The top of his head gets hot when he’s tired. It has since birth, although we didn’t realize the cue at first. In the beginning, we were alarmed, thinking he’d spiked a sudden fever. But after multiple visits to the pediatrician, we were assured it’s just something he does. That sweaty little head has folded into my arms on countless occasions, signaling he needs a minute to recharge.
Our bedtime routine is one for the books. There’s a bath or shower, followed by milk, tooth brushing, affirmations, a song and then…massage. Little man’s taste for the fine life made an appearance early on, when he started not being able to fall asleep unless someone was rubbing his feet and hands. I hope his college roommates are up to the task.
He said “pig” for the first time yesterday, and my heart swelled like he’d won the Nobel Peace Prize. Dubba duh (“W”) has turned into ‘apple,’ ‘honey,’ ‘done,’ all the colors, almost all of his letters, the names of our family members and the list goes on. Part of me wishes I could bottle his cute little voice and keep it for eternity.
I know there will come a day he stops gently pushing the hair out of my face or crying for me when he’s sick. I cling to everything as if it really is the last…keeping outfits, shoes, his old bottle and things he scribbled on. I keep things I probably don’t need to keep.

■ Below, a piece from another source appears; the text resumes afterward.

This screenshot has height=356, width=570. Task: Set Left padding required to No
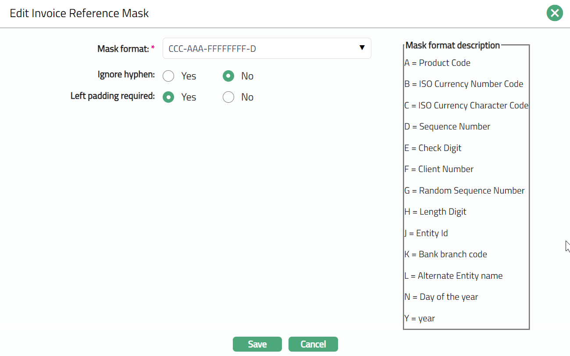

I wonder sometimes if I hold on because I know too much. I know what it’s like to have a lifetime of moments stolen from me. Ashlie never walked down the stairs or called for Mama. She will never have a room full of toys or a dresser full of clothes that no longer fit. I didn’t get to rub her feet or hands as she fell asleep. The last time I held her this side of Heaven, her head was anything but hot.
I store every moment because I know this is it. There are no more babies for this Mommy…no “next time” or second chances. This is the last time for everything. So if I talk obsessively about how AJ did this or that or post videos and photos incessantly, please, no judging. I’m going to hold on as long as I can. At least I’m not hoarding cats.